Asperger syndrome (AS) is a neurobiological disorder that is part of a group of conditions called autism spectrum disorders. The term "autism spectrum" refers to a range of developmental disabilities that includes autism as well as other disorders with similar characteristics.

The features of Asperger’s disorder are severe and sustained impairment in social interaction and the development of restricted, repetitive patterns of behavior, interests and activity.

Children will have difficulty functioning independently in social situations, will have difficulty playing with others and may have unique interests and play activities.

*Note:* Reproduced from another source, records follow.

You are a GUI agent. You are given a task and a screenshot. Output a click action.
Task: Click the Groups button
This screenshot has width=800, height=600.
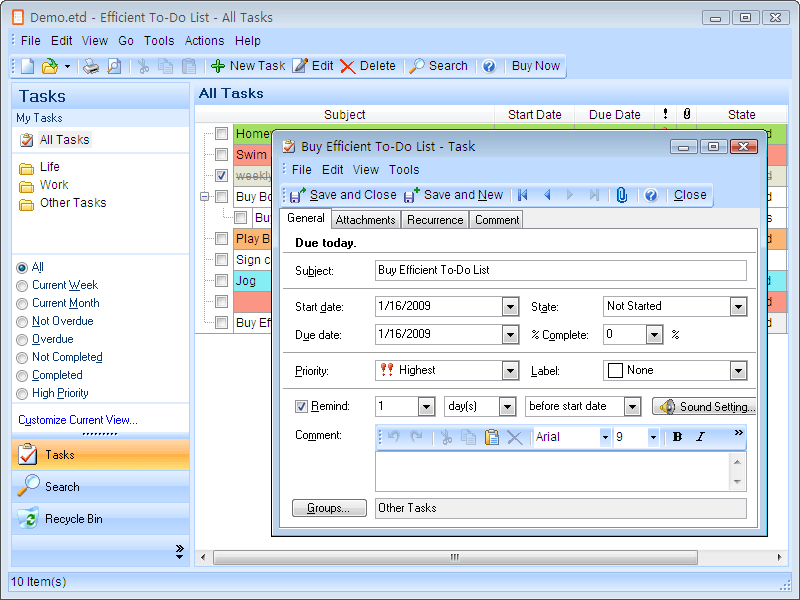coord(329,508)
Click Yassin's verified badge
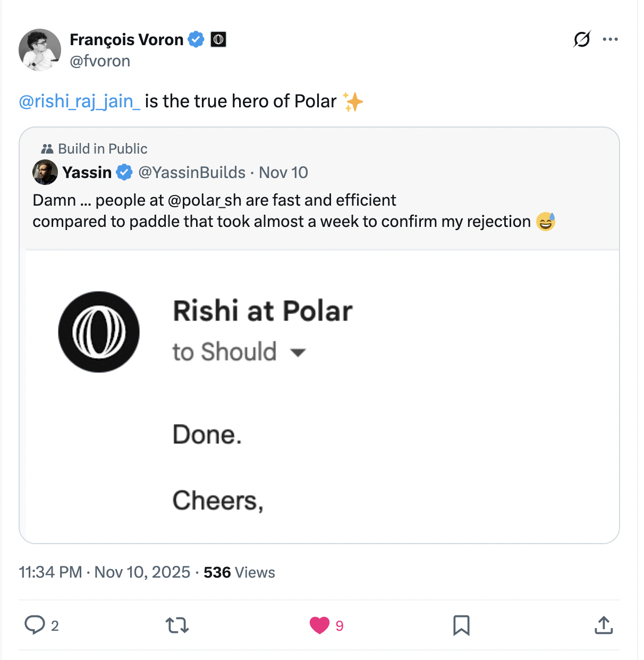 tap(124, 172)
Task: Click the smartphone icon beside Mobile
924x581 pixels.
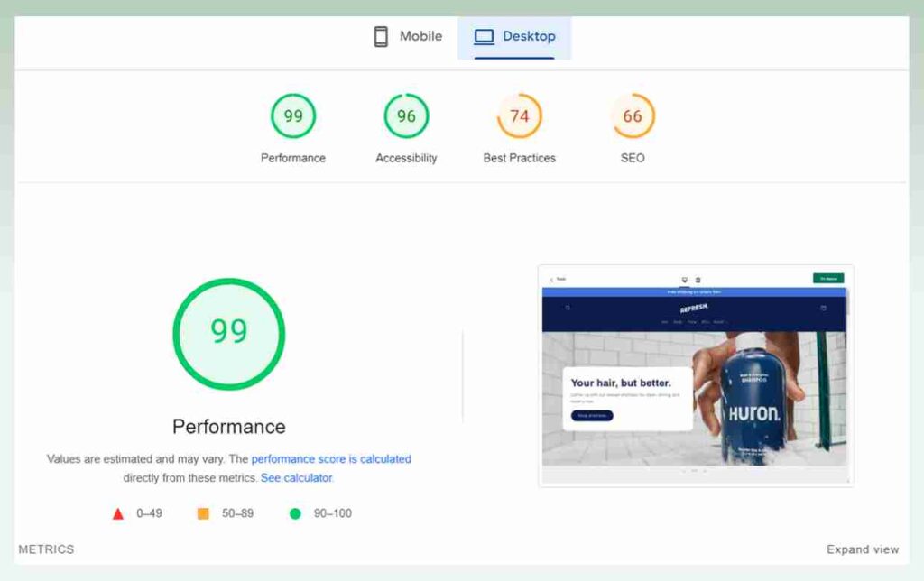Action: [380, 36]
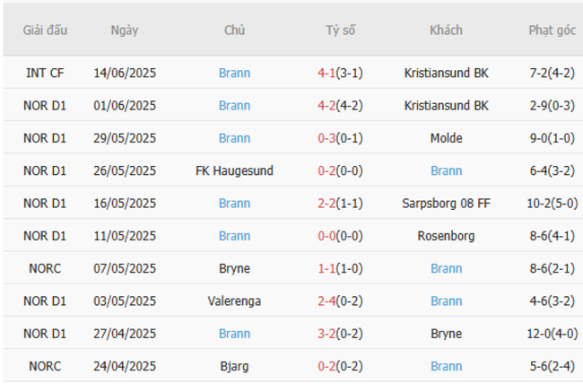Click the 3-2 score in the 27/04/2025 row

[x=327, y=334]
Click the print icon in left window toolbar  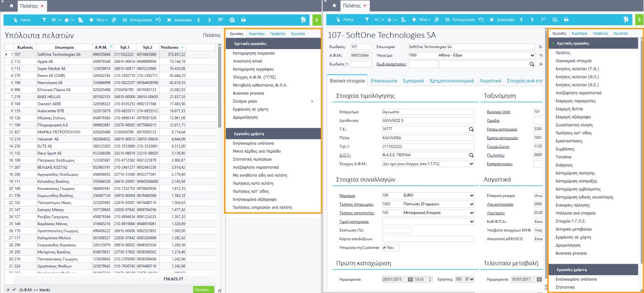(243, 20)
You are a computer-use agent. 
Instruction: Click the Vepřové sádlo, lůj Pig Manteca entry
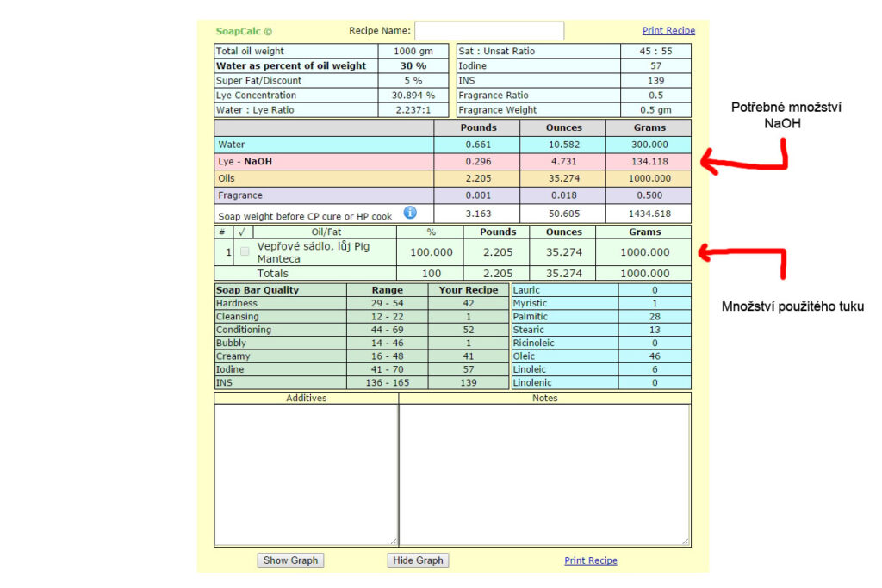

In contrast to autistic disorder, there are no clinically significant delays in language. In addition there are no clinically significant delays in cognitive development or in the development of age-appropriate self-help skills, adaptive behavior and curiosity about the environment in childhood.


Your child may have an evaluation with a speech language pathologist or occupational therapist depending on the reason you are coming to therapy. The therapist will talk with you about your child’s medical history and what difficulties they are having in a typical day. The therapist may use formal tests as well as caregiver questionnaires. They will observe and interact with your child to complete a social skills assessment.


The Speech language pathologist will use language treatment strategies to help with processing of information as well as specific training in social skills including individual speech therapy and/or social skills group participation. The Occupational therapist can help with sensory integraton issues, possible feeding issues (speech or OT) and self-help /care, play, fine motor skills and social skills.